_PROVIDED TEXT_.
▼

CONTENTS: Case 1: the delicious wine | Case 2: ‘refilly’ | Why is this important?

Case 1: the delicious wine
A number of years ago, I visited my favorite winery in the Alsace region (France). Two older ladies entered just in front of me. And they told the young lady behind the counter that they had a bottle of their ‘pinot gris’ the previous evening, during diner. And it was delicious, really D-E-L-I-C-I-O-U-S! And they wanted to take some bottles home, as a memory to their excellent vacation. This should have been an easy sale. But it wasn’t.

The winery has three distinct types of pinot gris: ‘portrait’, ‘terroir’ and ‘grand cru’. So the lady behind the counter asked which one they had during diner, the two ladies had no clue… No problem: you can taste the wines on the spot. So the young lady filled two glasses with a bit of the (cheap) pinot gris ‘portrait’, the older ladies immediately said it wasn’t that one. So the young lady started smiling and poured out the more expensive ‘terroir’, assuming it must have been that one. But it wasn’t… And also the grand cru didn’t match their memory. Eventually they bought two bottles pinot gris ‘portrait’, one each. Although they had the intention to buy much more when they came in… A classic case of missed sales.

▲

_SUPPLIED MATERIAL_.

▼

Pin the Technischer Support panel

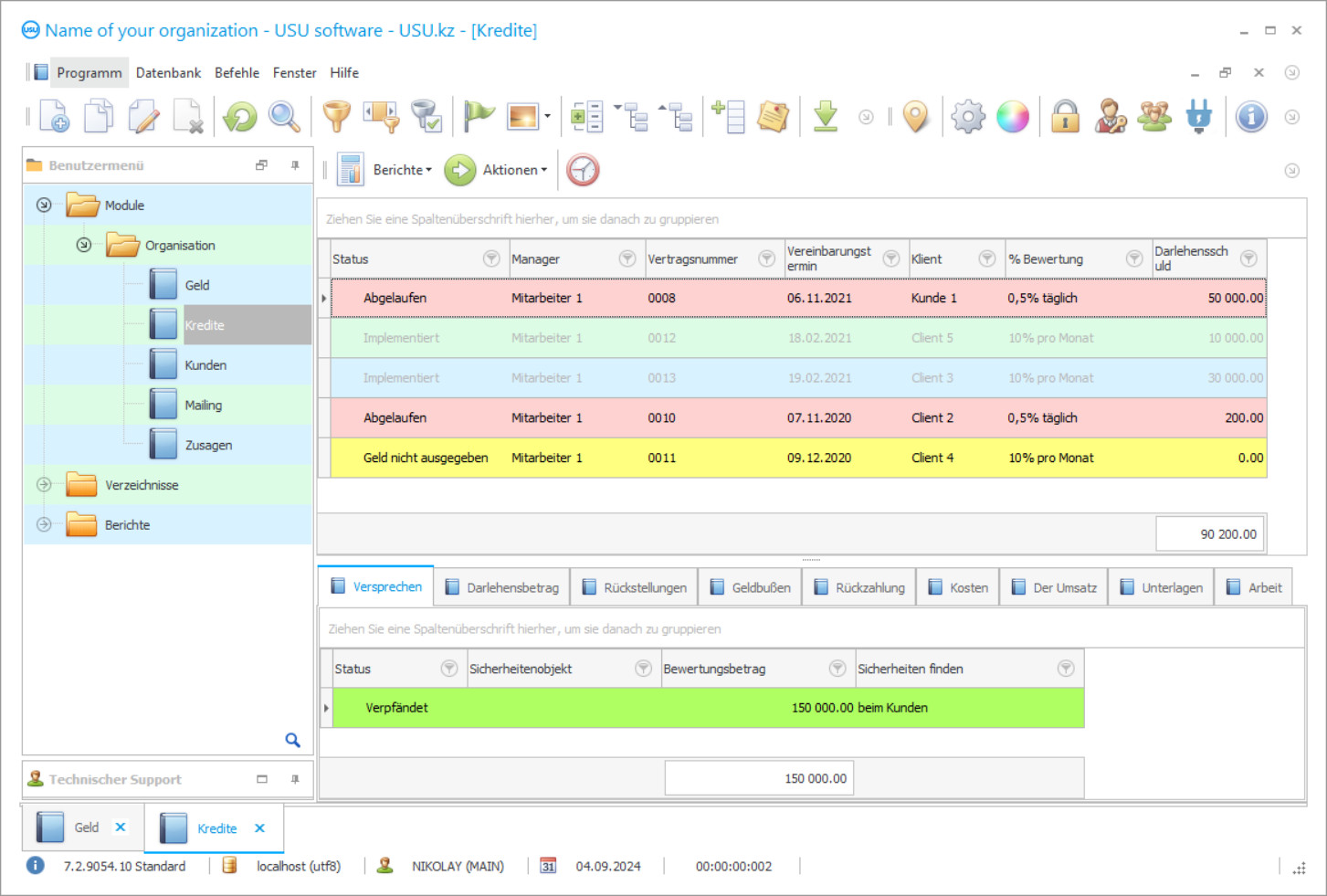(x=294, y=779)
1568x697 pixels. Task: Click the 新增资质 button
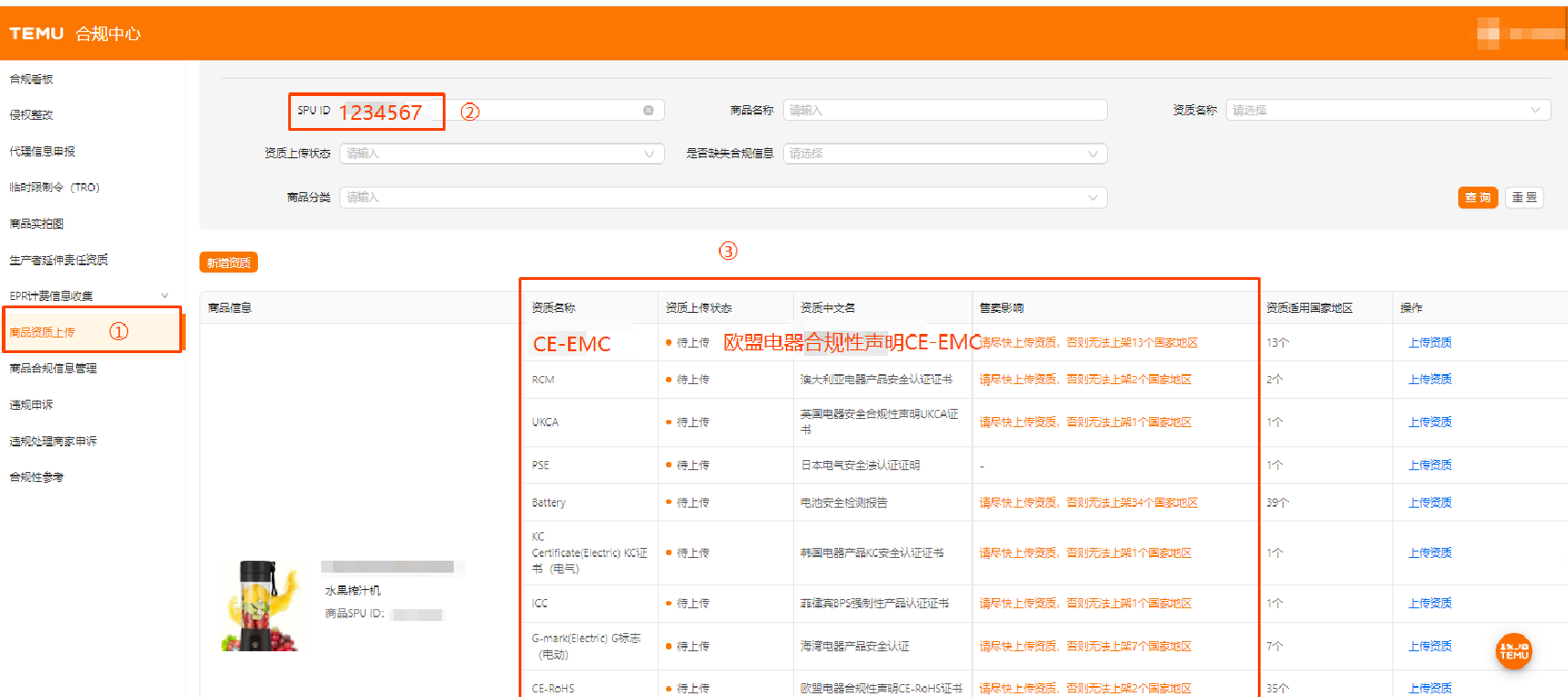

▲

_PROBLEMS_.
1. List the types of pinot gris that the winery in the winery story offers.
2. In which region was the winery in the winery story located?
3. Return the part of the winery story from "The winery has" up to and including "of missed sales.".
The listing has no connection to the winery story.

_EXERCISE RESULTS_.
1. portrait, terroir, grand cru

2. The Alsace region of France.

3.
The winery has three distinct types of pinot gris: ‘portrait’, ‘terroir’ and ‘grand cru’. So the lady behind the counter asked which one they had during diner, the two ladies had no clue… No problem: you can taste the wines on the spot. So the young lady filled two glasses with a bit of the (cheap) pinot gris ‘portrait’, the older ladies immediately said it wasn’t that one. So the young lady started smiling and poured out the more expensive ‘terroir’, assuming it must have been that one. But it wasn’t… And also the grand cru didn’t match their memory. Eventually they bought two bottles pinot gris ‘portrait’, one each. Although they had the intention to buy much more when they came in… A classic case of missed sales.